Q. Recently I interviewed Amelia Dale about vandilisation of the “Constitution” and now yourself playing word games with Prime Minister’s. As Amelia said in her interview “Being an “Australian poet” with all that entails it seems to me that the starting point has to be to try, as much as you can, to undo and damage “Australia” the nation state.” Do you have similar motivations?
I was motivated in part by a desire to know more about Australia’s political history, the research required for writing “P(oe)Ms” was also a way for me to try to be better informed. Given my privileged position in the country I also feel I need to address and acknowledge what has contributed to that, but at the same time did not want simply to pay lip service to issues. The constraint underpinning the collection I suppose provided me with a justification for this approach as something that felt authentic to my practice.

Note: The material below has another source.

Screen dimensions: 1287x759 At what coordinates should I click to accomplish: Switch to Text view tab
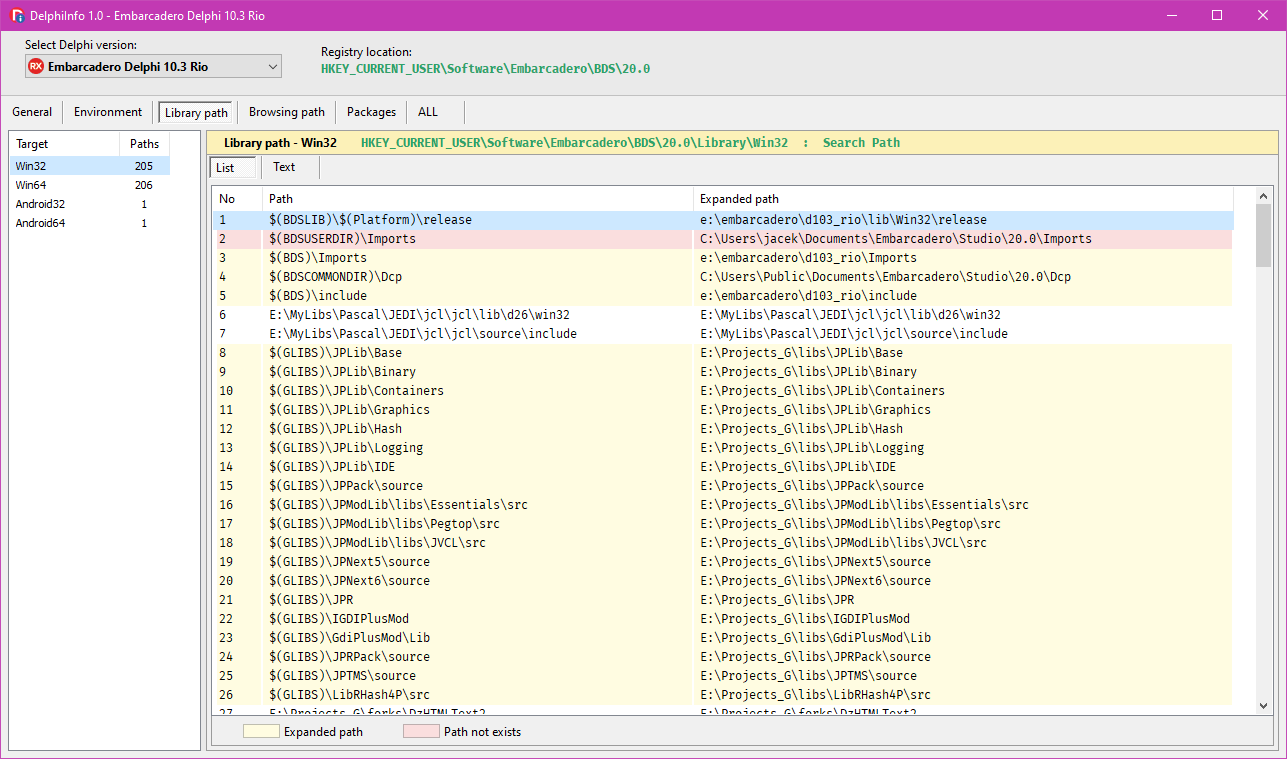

In a similar way to the sporting poems this was an attempt to close a gap, or to remove politics and politicians from a pedestal, an act that can be read as undoing or damaging – the poems present the PMs as people, flawed and dirty and real and problematic and sometimes loving and always trying and occasionally doing so for all the wrong reasons…
Q. Poet Oscar Schwartz in his recent interview at my blog spoke of the intersection between technology and culture, saying “Throughout the history of this practice – what I call computational poetics – I found that boundaries become blurry: boundaries between the sciences and the arts, but also boundaries between the human and the non-human. It is the limits of these boundaries that I am interested in exploring.” Do you have a view on the role of the computational and poetics?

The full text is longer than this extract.